[Provided records]
....
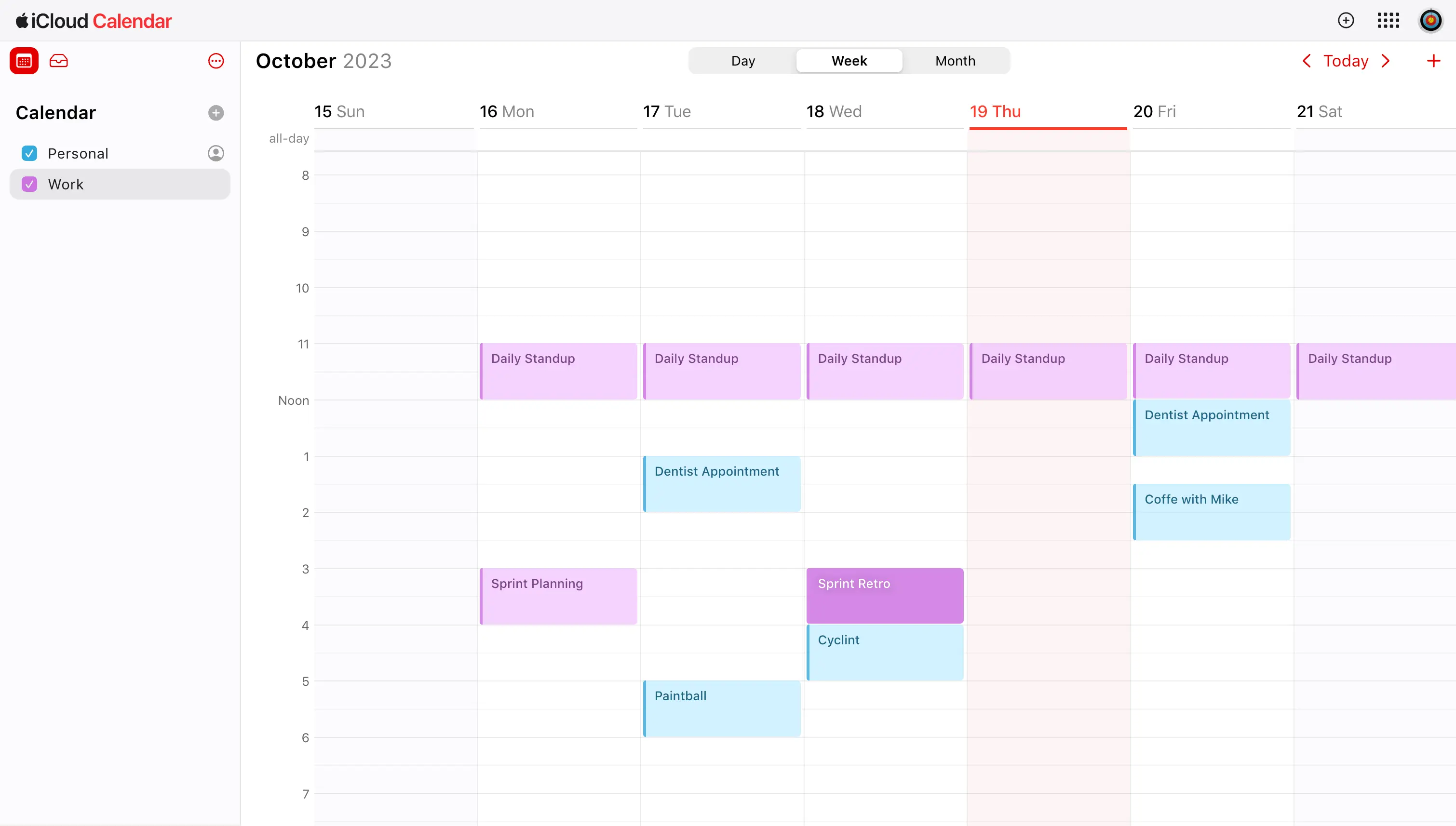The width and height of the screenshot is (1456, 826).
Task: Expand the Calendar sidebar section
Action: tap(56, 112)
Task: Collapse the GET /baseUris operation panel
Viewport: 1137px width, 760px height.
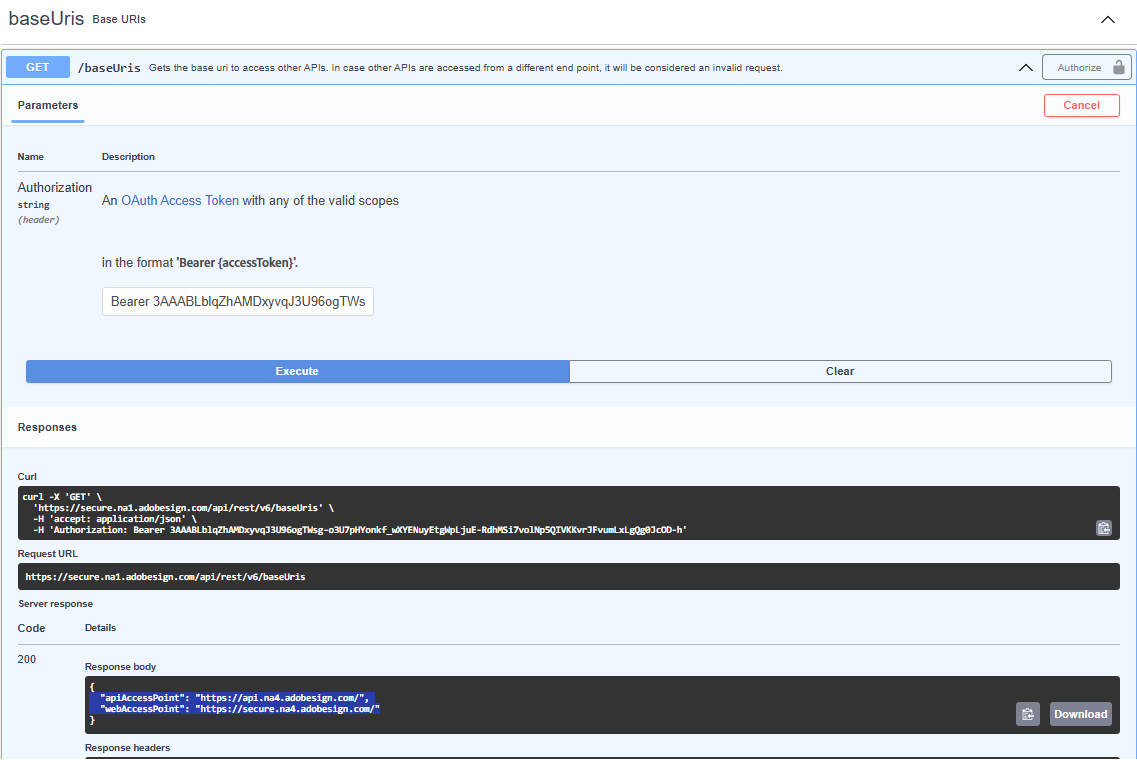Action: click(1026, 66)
....
[Task to complete]
Take the line that contains "Task: Collapse the" and every line after it down to the last line of the entries above, and output them exactly, with nothing else and no pictures.

[Result of the exercise]
Task: Collapse the GET /baseUris operation panel
Viewport: 1137px width, 760px height.
Action: click(1026, 66)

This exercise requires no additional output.